La gauche bolivienne subit une défaite historique, un second tour attendu en octobre
La gauche bolivienne subit une défaite historique, un second tour attendu en octobre

La Bolivie s’oriente vers un bouleversement politique majeur après les résultats provisoires de l’élection présidentielle de dimanche. Le sénateur centriste Rodrigo Paz, du Parti démocrate-chrétien (PDC), est arrivé en tête avec 32,18 % des voix, devançant nettement le Mouvement pour le socialisme (MAS), au pouvoir depuis deux décennies, qui connaît sa plus lourde défaite électorale en une génération.

Le MAS, représenté par Eduardo del Castillo, proche de l’ancien président Evo Morales et du chef de l’État sortant Luis Arce, n’a recueilli que 3,16 % des suffrages, selon les premiers chiffres publiés par le tribunal électoral. Ce score confirme l’effondrement d’un parti fracturé par les rivalités internes et les appels au boycott de Morales, qui n’ont pas trouvé d’écho dans l’opinion.

Derrière Paz, l’ancien président conservateur Jorge « Tuto » Quiroga, candidat de la coalition Alianza, s’est assuré la deuxième place avec 26,94 %. Il a rapidement reconnu les résultats et confirmé sa participation au second tour prévu le 19 octobre, félicitant Paz pour sa performance.

S’exprimant dimanche soir devant ses partisans à La Paz, Paz a affirmé que « la Bolivie ne demande pas seulement un changement de gouvernement, elle demande un changement de système politique ». Le sénateur a présenté son avance comme « le début d’une grande victoire, d’une grande transformation », galvanisant une foule qui scandait « renouveau ».

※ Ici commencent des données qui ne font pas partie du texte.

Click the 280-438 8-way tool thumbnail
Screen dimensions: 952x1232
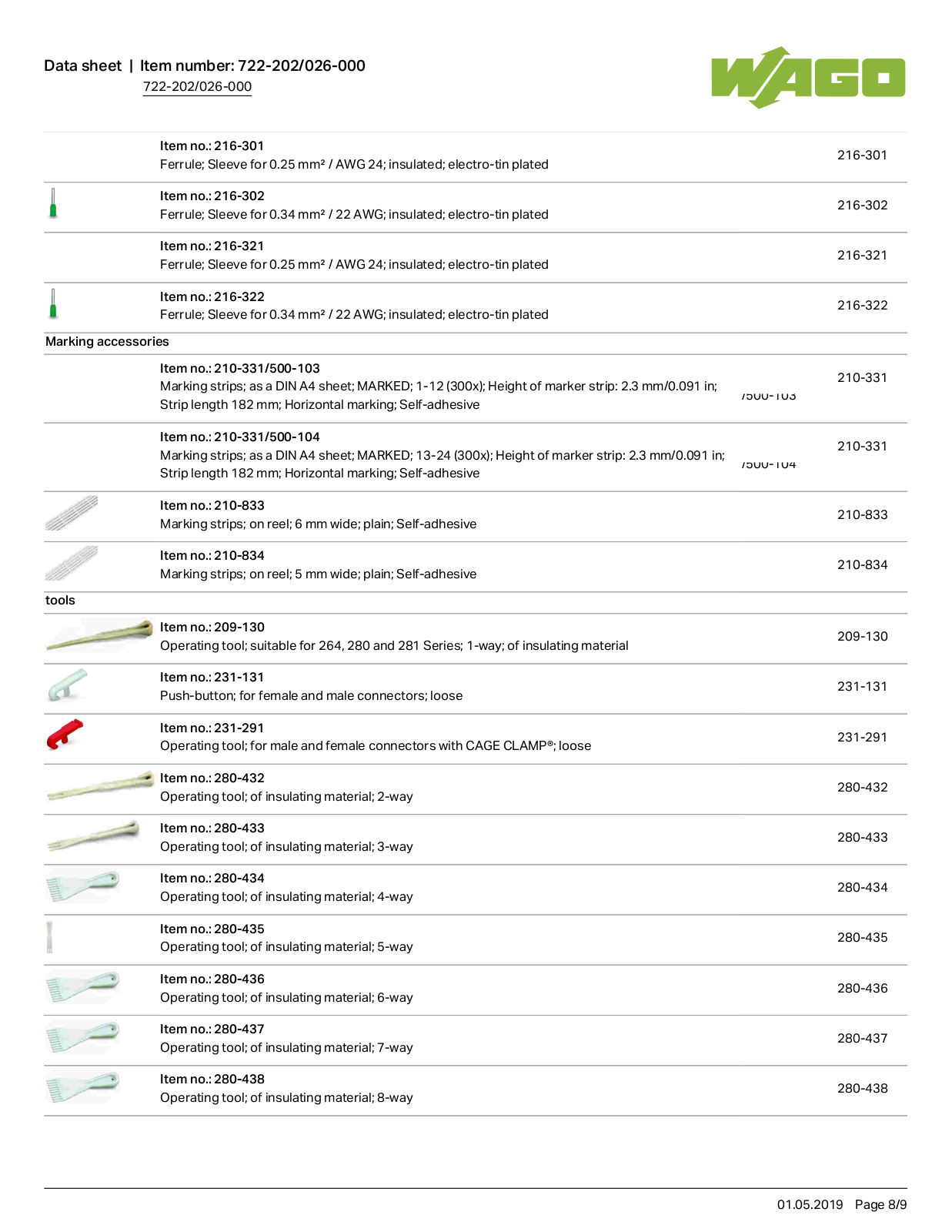coord(82,1087)
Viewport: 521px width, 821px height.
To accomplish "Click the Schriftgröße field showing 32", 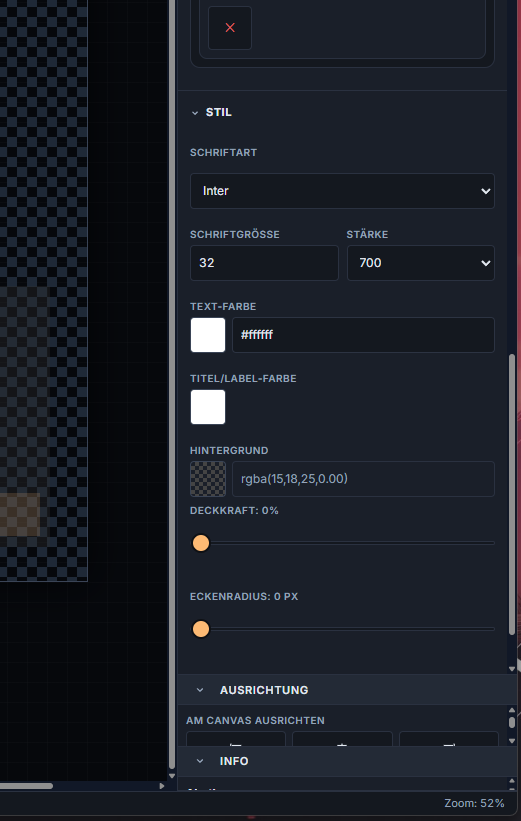I will pos(264,263).
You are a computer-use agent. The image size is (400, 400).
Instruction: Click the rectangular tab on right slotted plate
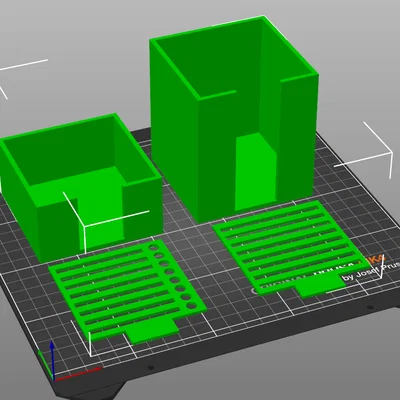tap(320, 286)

Ce scrutin marque un tournant historique pour un pays longtemps dominé par la gauche incarnée par Evo Morales et son héritage politique. La perspective d’un duel entre un centriste et un conservateur ouvre une nouvelle page dans l’histoire politique bolivienne, tandis que le MAS semble relégué à un rôle marginal.

Le second tour du 19 octobre sera décisif pour déterminer la future orientation d’un pays de 12 millions d’habitants, riche en ressources stratégiques comme le lithium, et qui pourrait bientôt connaître une alternance idéologique majeure.